Action item:
From the data below, return all lines holding the string "computer".

Supplied records:
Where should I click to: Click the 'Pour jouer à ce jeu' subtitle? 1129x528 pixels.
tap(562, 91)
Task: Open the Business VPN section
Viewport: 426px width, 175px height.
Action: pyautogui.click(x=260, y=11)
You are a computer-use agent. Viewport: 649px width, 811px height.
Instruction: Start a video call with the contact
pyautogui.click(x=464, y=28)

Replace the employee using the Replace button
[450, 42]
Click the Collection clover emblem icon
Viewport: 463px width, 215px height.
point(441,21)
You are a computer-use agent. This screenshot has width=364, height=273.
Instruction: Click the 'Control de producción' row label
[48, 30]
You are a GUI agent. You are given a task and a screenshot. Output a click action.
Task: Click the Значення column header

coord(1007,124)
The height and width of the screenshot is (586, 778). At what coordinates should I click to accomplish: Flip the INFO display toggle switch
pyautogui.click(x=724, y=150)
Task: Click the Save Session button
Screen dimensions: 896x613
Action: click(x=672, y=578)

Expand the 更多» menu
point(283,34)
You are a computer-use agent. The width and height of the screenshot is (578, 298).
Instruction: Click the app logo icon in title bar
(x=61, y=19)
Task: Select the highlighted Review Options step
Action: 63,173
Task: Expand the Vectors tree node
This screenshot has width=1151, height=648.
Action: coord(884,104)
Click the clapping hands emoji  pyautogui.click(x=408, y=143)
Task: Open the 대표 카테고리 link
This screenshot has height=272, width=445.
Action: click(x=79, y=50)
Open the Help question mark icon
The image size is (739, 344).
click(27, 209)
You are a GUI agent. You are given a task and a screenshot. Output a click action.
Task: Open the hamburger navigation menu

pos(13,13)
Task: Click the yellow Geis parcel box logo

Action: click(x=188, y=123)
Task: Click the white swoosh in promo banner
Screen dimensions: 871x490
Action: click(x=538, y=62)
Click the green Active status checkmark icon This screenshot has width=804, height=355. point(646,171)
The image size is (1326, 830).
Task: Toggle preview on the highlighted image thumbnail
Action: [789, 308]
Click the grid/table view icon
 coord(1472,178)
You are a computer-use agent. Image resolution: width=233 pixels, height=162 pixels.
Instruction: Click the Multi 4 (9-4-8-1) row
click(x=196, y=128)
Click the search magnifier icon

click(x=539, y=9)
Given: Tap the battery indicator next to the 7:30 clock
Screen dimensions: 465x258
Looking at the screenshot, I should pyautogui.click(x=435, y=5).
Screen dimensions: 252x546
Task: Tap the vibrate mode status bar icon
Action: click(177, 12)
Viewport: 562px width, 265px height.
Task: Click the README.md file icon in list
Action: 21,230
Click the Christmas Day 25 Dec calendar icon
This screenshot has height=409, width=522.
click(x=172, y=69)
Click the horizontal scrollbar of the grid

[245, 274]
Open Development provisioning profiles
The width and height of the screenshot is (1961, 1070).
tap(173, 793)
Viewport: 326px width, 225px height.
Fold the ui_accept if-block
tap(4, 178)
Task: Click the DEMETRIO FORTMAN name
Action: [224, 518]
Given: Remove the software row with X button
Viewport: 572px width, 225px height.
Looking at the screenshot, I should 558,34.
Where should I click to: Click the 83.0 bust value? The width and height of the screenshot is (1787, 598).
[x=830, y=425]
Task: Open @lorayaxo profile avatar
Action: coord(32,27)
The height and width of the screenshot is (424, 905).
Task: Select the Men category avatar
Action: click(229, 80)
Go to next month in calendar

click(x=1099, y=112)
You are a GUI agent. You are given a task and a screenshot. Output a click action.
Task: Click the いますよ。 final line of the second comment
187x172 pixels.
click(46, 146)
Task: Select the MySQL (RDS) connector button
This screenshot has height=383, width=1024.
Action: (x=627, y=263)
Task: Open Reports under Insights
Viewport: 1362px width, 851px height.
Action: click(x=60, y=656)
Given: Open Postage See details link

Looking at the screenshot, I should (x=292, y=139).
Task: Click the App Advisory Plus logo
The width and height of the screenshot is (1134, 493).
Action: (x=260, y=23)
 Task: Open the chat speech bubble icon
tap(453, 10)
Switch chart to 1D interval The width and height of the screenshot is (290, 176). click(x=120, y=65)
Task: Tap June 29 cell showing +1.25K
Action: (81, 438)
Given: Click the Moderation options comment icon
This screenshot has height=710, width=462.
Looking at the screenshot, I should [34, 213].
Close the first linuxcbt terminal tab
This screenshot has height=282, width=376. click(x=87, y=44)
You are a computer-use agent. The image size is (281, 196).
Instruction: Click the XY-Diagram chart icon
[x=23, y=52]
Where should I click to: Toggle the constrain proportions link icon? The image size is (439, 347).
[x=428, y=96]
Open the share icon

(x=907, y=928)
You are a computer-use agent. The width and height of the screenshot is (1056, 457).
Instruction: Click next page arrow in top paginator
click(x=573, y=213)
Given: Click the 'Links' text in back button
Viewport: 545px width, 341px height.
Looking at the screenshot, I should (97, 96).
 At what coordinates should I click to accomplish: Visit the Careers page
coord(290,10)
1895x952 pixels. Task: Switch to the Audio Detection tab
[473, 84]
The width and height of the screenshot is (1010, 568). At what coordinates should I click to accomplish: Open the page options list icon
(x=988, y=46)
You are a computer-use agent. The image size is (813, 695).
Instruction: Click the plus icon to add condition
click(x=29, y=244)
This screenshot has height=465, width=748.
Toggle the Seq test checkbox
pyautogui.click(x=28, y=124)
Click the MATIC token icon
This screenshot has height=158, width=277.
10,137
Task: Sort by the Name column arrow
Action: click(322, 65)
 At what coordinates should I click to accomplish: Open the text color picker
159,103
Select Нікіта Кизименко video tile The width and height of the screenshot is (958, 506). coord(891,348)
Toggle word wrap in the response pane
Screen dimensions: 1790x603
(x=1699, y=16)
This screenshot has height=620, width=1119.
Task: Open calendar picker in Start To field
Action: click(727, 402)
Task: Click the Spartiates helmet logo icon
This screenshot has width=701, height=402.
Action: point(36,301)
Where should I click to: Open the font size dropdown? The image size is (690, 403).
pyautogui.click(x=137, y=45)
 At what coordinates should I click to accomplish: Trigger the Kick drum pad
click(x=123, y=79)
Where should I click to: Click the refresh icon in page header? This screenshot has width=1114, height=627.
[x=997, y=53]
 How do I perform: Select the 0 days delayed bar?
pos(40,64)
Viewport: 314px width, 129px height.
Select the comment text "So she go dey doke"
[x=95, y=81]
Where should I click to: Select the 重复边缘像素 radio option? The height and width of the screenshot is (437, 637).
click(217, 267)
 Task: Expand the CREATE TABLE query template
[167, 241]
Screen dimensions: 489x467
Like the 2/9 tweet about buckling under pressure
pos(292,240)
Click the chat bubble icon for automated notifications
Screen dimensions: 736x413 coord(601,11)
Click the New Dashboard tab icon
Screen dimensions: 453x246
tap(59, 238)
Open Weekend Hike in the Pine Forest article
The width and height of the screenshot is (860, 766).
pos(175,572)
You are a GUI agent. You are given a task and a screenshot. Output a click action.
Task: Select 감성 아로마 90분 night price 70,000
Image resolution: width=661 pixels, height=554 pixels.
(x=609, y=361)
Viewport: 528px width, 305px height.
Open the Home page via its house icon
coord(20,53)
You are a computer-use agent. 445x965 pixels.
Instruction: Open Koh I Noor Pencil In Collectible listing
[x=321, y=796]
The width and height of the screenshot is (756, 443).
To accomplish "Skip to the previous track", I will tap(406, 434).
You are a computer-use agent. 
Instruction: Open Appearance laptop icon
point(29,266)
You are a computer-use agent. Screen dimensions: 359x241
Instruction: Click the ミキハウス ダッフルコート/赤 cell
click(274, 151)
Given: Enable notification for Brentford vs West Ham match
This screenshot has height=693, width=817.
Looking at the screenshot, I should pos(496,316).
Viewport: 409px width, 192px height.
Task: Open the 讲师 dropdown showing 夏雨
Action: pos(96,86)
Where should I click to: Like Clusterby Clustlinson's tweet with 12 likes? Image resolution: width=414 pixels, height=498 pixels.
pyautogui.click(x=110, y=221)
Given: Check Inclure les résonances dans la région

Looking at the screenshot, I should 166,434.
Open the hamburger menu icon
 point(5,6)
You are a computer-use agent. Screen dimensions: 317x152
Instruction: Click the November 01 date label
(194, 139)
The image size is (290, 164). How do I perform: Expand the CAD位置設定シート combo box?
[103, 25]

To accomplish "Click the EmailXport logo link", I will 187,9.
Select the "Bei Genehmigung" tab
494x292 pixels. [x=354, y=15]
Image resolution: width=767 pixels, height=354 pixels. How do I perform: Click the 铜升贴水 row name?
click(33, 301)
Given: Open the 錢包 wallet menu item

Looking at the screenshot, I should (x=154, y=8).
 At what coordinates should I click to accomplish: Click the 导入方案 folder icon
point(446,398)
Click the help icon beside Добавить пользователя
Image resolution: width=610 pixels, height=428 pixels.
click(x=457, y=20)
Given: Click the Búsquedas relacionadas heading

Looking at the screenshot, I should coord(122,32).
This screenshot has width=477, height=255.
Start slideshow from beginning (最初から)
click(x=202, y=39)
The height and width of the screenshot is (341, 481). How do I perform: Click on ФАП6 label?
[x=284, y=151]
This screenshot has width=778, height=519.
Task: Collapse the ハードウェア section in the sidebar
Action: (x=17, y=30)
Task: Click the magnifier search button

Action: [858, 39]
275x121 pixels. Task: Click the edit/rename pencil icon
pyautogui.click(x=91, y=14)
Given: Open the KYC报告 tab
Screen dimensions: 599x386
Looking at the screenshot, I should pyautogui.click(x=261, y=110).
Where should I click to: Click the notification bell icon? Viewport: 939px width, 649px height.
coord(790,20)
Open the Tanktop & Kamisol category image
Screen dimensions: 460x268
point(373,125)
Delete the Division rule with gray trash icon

Exercise result:
You are a computer-use agent. Viewport: 649px width, 811px height.
You are a computer-use agent. This screenshot has width=364, height=273.
You are a computer-use agent. The width and height of the screenshot is (578, 298).
You are a computer-use agent. Image resolution: width=233 pixels, height=162 pixels.
You are a computer-use agent. The image size is (281, 196).
You are a computer-use agent. The width and height of the screenshot is (1056, 457).
You are a computer-use agent. The image size is (813, 695).
You are a computer-use agent. 445x965 pixels.
You are a computer-use agent. 
You are a computer-use agent. Screen dimensions: 359x241
You are a computer-use agent. Screen dimensions: 317x152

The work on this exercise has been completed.